As an illustration, we consider two examples shown in Fig. 6. In Fig. 6(b), the thickness of the SiC slab is 0.45μm, the period is 1.08μm, the radius of vacuum hole is 0.18μm, the vacuum gap size is 0.07μm. In this structure, the normal incident wave is critically coupled to the lowest-order TE-like resonance, which results in a unity emissivity peak at 0.6eV, whereas the lowest-order TM-like resonance located at 0.637eV is under coupled and hence has a strongly suppressed thermal emissivity. In Fig. 6(c), the thickness of the SiC slab is 0.58μm, the period is 1.03μm, the radius of vacuum hole is 0.10μm, the vacuum gap size is 0.13μm. Here the lowest order TM-like resonance satisfies the critical coupling condition, resulting in an unity emissivity peak centered at 0.6eV, whereas the lowest-order TE-like resonance, located at 0.57eV, is over coupled with suppressed emissivity. These examples show that one can achieve critical coupling with two-dimensional photonic crystal slab system, and moreover generate a single emissivity peak that has its energy well separated from all other emissivity peaks in the system.

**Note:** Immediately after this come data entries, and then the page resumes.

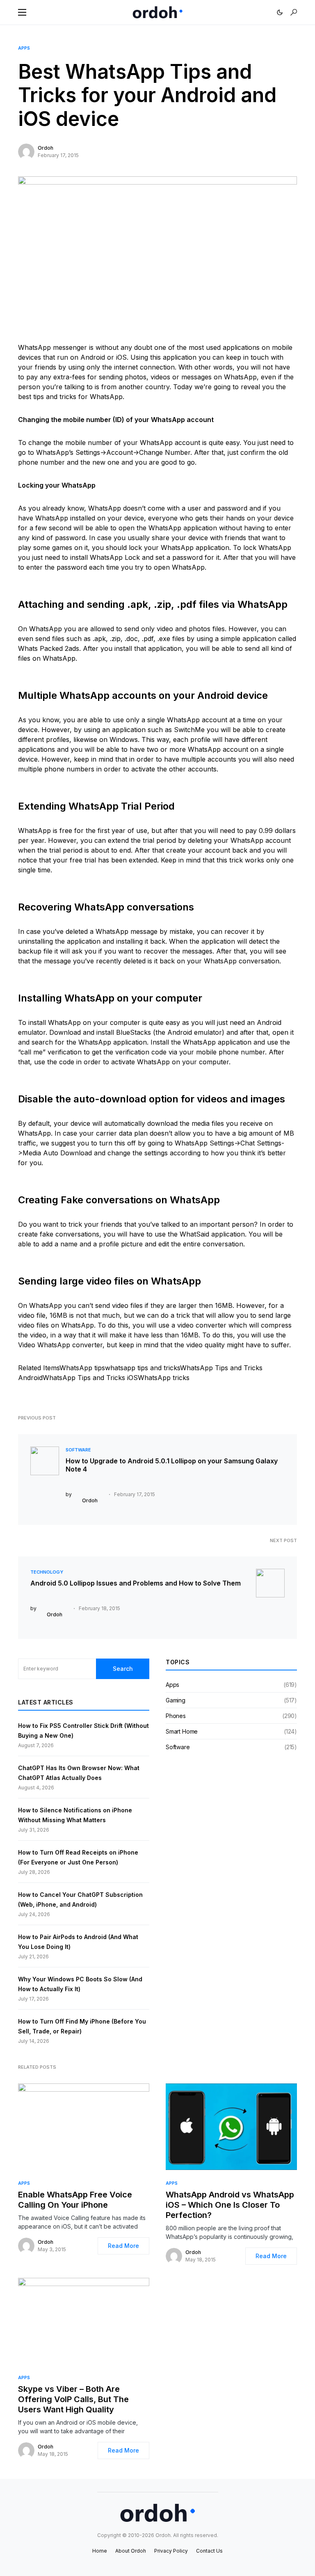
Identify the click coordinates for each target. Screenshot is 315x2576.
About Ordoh (130, 2551)
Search (123, 1668)
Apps (24, 48)
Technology (46, 1572)
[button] (22, 12)
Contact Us (209, 2551)
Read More (123, 2245)
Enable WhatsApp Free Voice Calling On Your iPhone (75, 2200)
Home (99, 2551)
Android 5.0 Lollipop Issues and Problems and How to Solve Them (135, 1583)
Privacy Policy (171, 2551)
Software (78, 1450)
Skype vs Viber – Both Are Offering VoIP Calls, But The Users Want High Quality (73, 2399)
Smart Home (182, 1731)
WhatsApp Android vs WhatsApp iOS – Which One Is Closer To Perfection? (230, 2205)
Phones (176, 1715)
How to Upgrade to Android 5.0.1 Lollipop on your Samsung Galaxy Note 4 (172, 1465)
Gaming (175, 1700)
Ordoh (45, 148)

In general, a two-dimensional lattice has a more extensive set of reciprocal lattice vectors. And consequently there are more resonant peaks in the emissivity spectrum, as we indeed observe when we compare the plots shown in Fig. 6 with any of the spectra that we show for the one-dimensional case.

5. Conclusion

In summary, we show that narrowband thermal emission can be achieved, by placing a photonic crystal slab on top of a flat tungsten surface separated by a vacuum gap, and by designing the parameters of the structure such that the lowest order guided resonance reaches critical coupling. This method achieves strong modifications of the spectral emissivity without the need to create tungsten nanostructures, which is expected to significantly improve the structure stability of tungsten based thermal emitters. This class of structures also offer wide tunablity range for both the linewidth and the position of the emissivity peak while maintaining unity emissivity. Such a capability is of importance for thermal source design in general. While for illustration purposes we have focused on creating a narrowband tungsten emitter that emits strongly near an energy of 0.6eV, the same principle can be applied for other wavelength ranges and other material systems as well. Finally, the aspect of near-field coupling between a thermal emitter and a dielectric structure has been previously used to demonstrate a thermal exaction scheme [36]. Therefore, an interesting future opportunity is to combine the concept here with the thermal exaction scheme to achieve narrowband thermal emission with power beyond the apparent blackbody limit.